▶ [Given text]:
>> Start
The same is true when any of us is baptized – child or adult. We are given a name that marks us as children of God and members of the worldwide family of faith.
I didn’t know this before, but I learned last week that some baptism liturgies avoid using the name of the person being baptized until the water is about to be applied. Worship leaders talk generically about “this child” or “these children.”
But then the pastor takes the child in her arms and asks, “By what name shall we baptize this child?”
Silly question! If the pastor doesn’t know or care about the child’s name enough to learn it before the service, why does the family want that minister baptizing their child? It seems so impersonal.
It reminds me of a story I heard of a minister in a large New York congregation who did weddings by rote. He was quite proud of it. He didn’t even go to the rehearsal. He let someone else do that. He just showed up on wedding day, was handed a folder with the names of the groom and bride, and took it from there.
>> End
▶ [Material]:
>> Start
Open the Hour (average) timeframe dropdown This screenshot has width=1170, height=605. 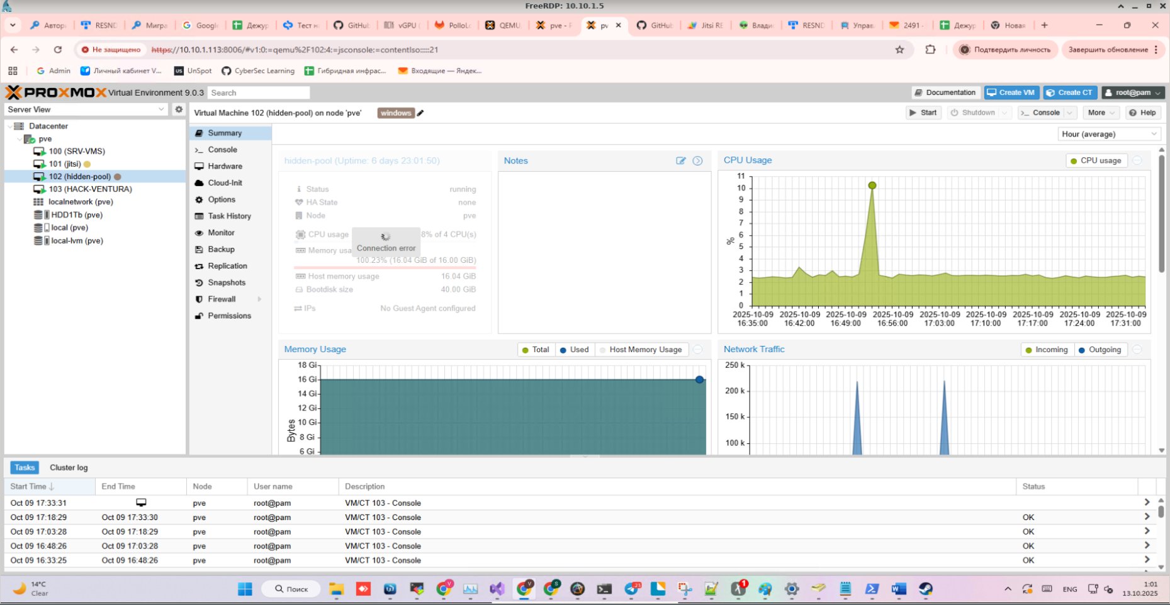coord(1108,134)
>> End
▶ [Task]:
Resume the passage about names given at baptism, starting right after its final sentence. You can set the material aside.

▶ [Right answer]:
But one Saturday with the bride and groom in front of him and the congregation looking on, he opened the folder … and it was empty! No names! He tried to cover. He asked the groom, “In what name do you wish to be married, young man?” The question hadn’t been talked about in the rehearsal, so the groom didn’t know what to say. The minister tried again, “By what name do you wish to be married?”
Suddenly, the earnest young fellow said loud enough for the whole church to hear, “I wish to be married in the strong name of Jesus Christ!”
If the question is asked by an egotistical or ill-prepared pastor, that’s one thing. But when it is asked during a baptism it’s something else. It becomes the occasion for name-calling … and blessing. The baptism liturgy presumes that a child is named not only by parents but by God.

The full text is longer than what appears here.